:: Written instruction ::
Rewrite the records below as a Markdown table with the columns Row and Line, numbering each line in order and leaving out blank lines.

-- Entries supplied start --

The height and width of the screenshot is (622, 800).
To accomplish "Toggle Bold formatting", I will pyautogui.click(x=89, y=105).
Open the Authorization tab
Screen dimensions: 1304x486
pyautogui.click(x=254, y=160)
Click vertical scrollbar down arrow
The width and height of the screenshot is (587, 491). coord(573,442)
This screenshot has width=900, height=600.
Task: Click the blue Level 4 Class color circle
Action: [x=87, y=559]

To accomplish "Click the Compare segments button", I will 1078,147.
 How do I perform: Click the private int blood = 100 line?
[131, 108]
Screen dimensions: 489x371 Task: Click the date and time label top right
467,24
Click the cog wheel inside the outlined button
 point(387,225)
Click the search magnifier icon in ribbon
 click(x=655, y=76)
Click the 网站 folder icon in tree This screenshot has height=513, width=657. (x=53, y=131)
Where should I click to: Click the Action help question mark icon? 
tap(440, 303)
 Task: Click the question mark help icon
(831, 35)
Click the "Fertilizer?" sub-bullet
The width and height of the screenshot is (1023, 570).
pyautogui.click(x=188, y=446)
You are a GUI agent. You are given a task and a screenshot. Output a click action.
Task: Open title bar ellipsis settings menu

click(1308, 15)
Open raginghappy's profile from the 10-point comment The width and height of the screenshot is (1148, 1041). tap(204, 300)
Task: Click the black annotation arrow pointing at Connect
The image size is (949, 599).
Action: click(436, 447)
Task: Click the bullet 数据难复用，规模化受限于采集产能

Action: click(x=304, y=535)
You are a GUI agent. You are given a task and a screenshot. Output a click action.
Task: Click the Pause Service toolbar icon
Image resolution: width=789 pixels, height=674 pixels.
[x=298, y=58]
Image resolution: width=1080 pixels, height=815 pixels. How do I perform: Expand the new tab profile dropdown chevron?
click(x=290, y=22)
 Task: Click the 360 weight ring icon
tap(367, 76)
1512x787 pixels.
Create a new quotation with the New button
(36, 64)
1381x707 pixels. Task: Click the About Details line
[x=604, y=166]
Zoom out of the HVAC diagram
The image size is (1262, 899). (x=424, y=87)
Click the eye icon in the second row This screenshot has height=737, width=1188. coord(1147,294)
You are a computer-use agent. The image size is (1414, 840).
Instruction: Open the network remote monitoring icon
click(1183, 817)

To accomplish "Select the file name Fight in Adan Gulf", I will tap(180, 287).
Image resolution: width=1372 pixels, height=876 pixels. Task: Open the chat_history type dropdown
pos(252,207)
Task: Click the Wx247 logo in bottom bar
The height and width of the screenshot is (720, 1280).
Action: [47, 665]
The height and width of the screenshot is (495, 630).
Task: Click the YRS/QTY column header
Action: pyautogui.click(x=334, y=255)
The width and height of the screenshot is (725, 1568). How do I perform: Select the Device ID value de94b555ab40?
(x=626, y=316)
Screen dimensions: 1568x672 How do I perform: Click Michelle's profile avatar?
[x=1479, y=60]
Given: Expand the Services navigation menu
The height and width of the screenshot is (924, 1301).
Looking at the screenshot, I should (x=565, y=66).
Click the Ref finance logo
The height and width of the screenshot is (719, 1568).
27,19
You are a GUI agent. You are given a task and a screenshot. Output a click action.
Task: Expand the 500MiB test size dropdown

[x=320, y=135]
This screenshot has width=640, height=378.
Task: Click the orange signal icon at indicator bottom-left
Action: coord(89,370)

-- Entries supplied end --

:: Reply ::
| Row | Line |
|---|---|
| 1 | The height and width of the screenshot is (622, 800). |
| 2 | To accomplish "Toggle Bold formatting", I will pyautogui.click(x=89, y=105). |
| 3 | Open the Authorization tab |
| 4 | Screen dimensions: 1304x486 |
| 5 | pyautogui.click(x=254, y=160) |
| 6 | Click vertical scrollbar down arrow |
| 7 | The width and height of the screenshot is (587, 491). coord(573,442) |
| 8 | This screenshot has width=900, height=600. |
| 9 | Task: Click the blue Level 4 Class color circle |
| 10 | Action: [x=87, y=559] |
| 11 | To accomplish "Click the Compare segments button", I will 1078,147. |
| 12 |  How do I perform: Click the private int blood = 100 line? |
| 13 | [131, 108] |
| 14 | Screen dimensions: 489x371 Task: Click the date and time label top right |
| 15 | 467,24 |
| 16 | Click the cog wheel inside the outlined button |
| 17 |  point(387,225) |
| 18 | Click the search magnifier icon in ribbon |
| 19 |  click(x=655, y=76) |
| 20 | Click the 网站 folder icon in tree This screenshot has height=513, width=657. (x=53, y=131) |
| 21 | Where should I click to: Click the Action help question mark icon?  |
| 22 | tap(440, 303) |
| 23 |  Task: Click the question mark help icon |
| 24 | (831, 35) |
| 25 | Click the "Fertilizer?" sub-bullet |
| 26 | The width and height of the screenshot is (1023, 570). |
| 27 | pyautogui.click(x=188, y=446) |
| 28 | You are a GUI agent. You are given a task and a screenshot. Output a click action. |
| 29 | Task: Open title bar ellipsis settings menu |
| 30 | click(1308, 15) |
| 31 | Open raginghappy's profile from the 10-point comment The width and height of the screenshot is (1148, 1041). tap(204, 300) |
| 32 | Task: Click the black annotation arrow pointing at Connect |
| 33 | The image size is (949, 599). |
| 34 | Action: click(436, 447) |
| 35 | Task: Click the bullet 数据难复用，规模化受限于采集产能 |
| 36 | Action: click(x=304, y=535) |
| 37 | You are a GUI agent. You are given a task and a screenshot. Output a click action. |
| 38 | Task: Click the Pause Service toolbar icon |
| 39 | Image resolution: width=789 pixels, height=674 pixels. |
| 40 | [x=298, y=58] |
| 41 | Image resolution: width=1080 pixels, height=815 pixels. How do I perform: Expand the new tab profile dropdown chevron? |
| 42 | click(x=290, y=22) |
| 43 |  Task: Click the 360 weight ring icon |
| 44 | tap(367, 76) |
| 45 | 1512x787 pixels. |
| 46 | Create a new quotation with the New button |
| 47 | (36, 64) |
| 48 | 1381x707 pixels. Task: Click the About Details line |
| 49 | [x=604, y=166] |
| 50 | Zoom out of the HVAC diagram |
| 51 | The image size is (1262, 899). (x=424, y=87) |
| 52 | Click the eye icon in the second row This screenshot has height=737, width=1188. coord(1147,294) |
| 53 | You are a computer-use agent. The image size is (1414, 840). |
| 54 | Instruction: Open the network remote monitoring icon |
| 55 | click(1183, 817) |
| 56 | To accomplish "Select the file name Fight in Adan Gulf", I will tap(180, 287). |
| 57 | Image resolution: width=1372 pixels, height=876 pixels. Task: Open the chat_history type dropdown |
| 58 | pos(252,207) |
| 59 | Task: Click the Wx247 logo in bottom bar |
| 60 | The height and width of the screenshot is (720, 1280). |
| 61 | Action: [47, 665] |
| 62 | The height and width of the screenshot is (495, 630). |
| 63 | Task: Click the YRS/QTY column header |
| 64 | Action: pyautogui.click(x=334, y=255) |
| 65 | The width and height of the screenshot is (725, 1568). How do I perform: Select the Device ID value de94b555ab40? |
| 66 | (x=626, y=316) |
| 67 | Screen dimensions: 1568x672 How do I perform: Click Michelle's profile avatar? |
| 68 | [x=1479, y=60] |
| 69 | Given: Expand the Services navigation menu |
| 70 | The height and width of the screenshot is (924, 1301). |
| 71 | Looking at the screenshot, I should (x=565, y=66). |
| 72 | Click the Ref finance logo |
| 73 | The height and width of the screenshot is (719, 1568). |
| 74 | 27,19 |
| 75 | You are a GUI agent. You are given a task and a screenshot. Output a click action. |
| 76 | Task: Expand the 500MiB test size dropdown |
| 77 | [x=320, y=135] |
| 78 | This screenshot has width=640, height=378. |
| 79 | Task: Click the orange signal icon at indicator bottom-left |
| 80 | Action: coord(89,370) |